━━ Provided records

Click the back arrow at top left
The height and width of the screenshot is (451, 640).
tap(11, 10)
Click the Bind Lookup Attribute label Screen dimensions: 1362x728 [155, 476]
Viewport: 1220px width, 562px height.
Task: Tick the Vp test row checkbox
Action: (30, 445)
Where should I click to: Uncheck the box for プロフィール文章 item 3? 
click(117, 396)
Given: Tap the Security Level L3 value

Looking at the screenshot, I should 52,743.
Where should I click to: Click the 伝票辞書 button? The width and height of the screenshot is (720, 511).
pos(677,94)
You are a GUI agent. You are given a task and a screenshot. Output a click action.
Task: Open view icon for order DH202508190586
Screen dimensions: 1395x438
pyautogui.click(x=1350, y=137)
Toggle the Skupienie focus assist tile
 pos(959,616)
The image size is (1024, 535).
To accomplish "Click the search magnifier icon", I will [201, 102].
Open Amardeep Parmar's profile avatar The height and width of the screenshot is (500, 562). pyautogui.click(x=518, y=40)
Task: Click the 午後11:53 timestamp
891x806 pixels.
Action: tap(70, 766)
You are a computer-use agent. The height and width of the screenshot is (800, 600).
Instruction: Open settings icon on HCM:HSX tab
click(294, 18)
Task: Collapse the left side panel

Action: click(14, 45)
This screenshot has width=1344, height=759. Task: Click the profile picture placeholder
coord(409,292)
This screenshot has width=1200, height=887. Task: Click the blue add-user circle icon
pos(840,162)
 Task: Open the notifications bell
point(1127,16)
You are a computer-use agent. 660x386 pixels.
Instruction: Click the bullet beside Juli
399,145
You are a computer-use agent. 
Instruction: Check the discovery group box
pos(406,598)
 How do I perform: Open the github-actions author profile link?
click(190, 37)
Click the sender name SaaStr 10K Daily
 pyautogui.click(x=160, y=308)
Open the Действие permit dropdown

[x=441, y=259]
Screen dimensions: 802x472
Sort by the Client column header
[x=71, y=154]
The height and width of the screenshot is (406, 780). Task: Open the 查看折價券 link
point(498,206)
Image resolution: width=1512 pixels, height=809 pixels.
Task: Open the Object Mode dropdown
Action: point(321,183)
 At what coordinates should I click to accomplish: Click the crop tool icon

━━━━

[Work required]: Set down each record verbatim.

[Task output]:
Click the back arrow at top left
The height and width of the screenshot is (451, 640).
tap(11, 10)
Click the Bind Lookup Attribute label Screen dimensions: 1362x728 [155, 476]
Viewport: 1220px width, 562px height.
Task: Tick the Vp test row checkbox
Action: (30, 445)
Where should I click to: Uncheck the box for プロフィール文章 item 3? 
click(117, 396)
Given: Tap the Security Level L3 value

Looking at the screenshot, I should 52,743.
Where should I click to: Click the 伝票辞書 button? The width and height of the screenshot is (720, 511).
pos(677,94)
You are a GUI agent. You are given a task and a screenshot. Output a click action.
Task: Open view icon for order DH202508190586
Screen dimensions: 1395x438
pyautogui.click(x=1350, y=137)
Toggle the Skupienie focus assist tile
 pos(959,616)
The image size is (1024, 535).
To accomplish "Click the search magnifier icon", I will [201, 102].
Open Amardeep Parmar's profile avatar The height and width of the screenshot is (500, 562). pyautogui.click(x=518, y=40)
Task: Click the 午後11:53 timestamp
891x806 pixels.
Action: tap(70, 766)
You are a computer-use agent. The height and width of the screenshot is (800, 600).
Instruction: Open settings icon on HCM:HSX tab
click(294, 18)
Task: Collapse the left side panel

Action: click(14, 45)
This screenshot has width=1344, height=759. Task: Click the profile picture placeholder
coord(409,292)
This screenshot has width=1200, height=887. Task: Click the blue add-user circle icon
pos(840,162)
 Task: Open the notifications bell
point(1127,16)
You are a computer-use agent. 660x386 pixels.
Instruction: Click the bullet beside Juli
399,145
You are a computer-use agent. 
Instruction: Check the discovery group box
pos(406,598)
 How do I perform: Open the github-actions author profile link?
click(190, 37)
Click the sender name SaaStr 10K Daily
 pyautogui.click(x=160, y=308)
Open the Действие permit dropdown

[x=441, y=259]
Screen dimensions: 802x472
Sort by the Client column header
[x=71, y=154]
The height and width of the screenshot is (406, 780). Task: Open the 查看折價券 link
point(498,206)
Image resolution: width=1512 pixels, height=809 pixels.
Task: Open the Object Mode dropdown
Action: point(321,183)
 At what coordinates should I click to accomplish: Click the crop tool icon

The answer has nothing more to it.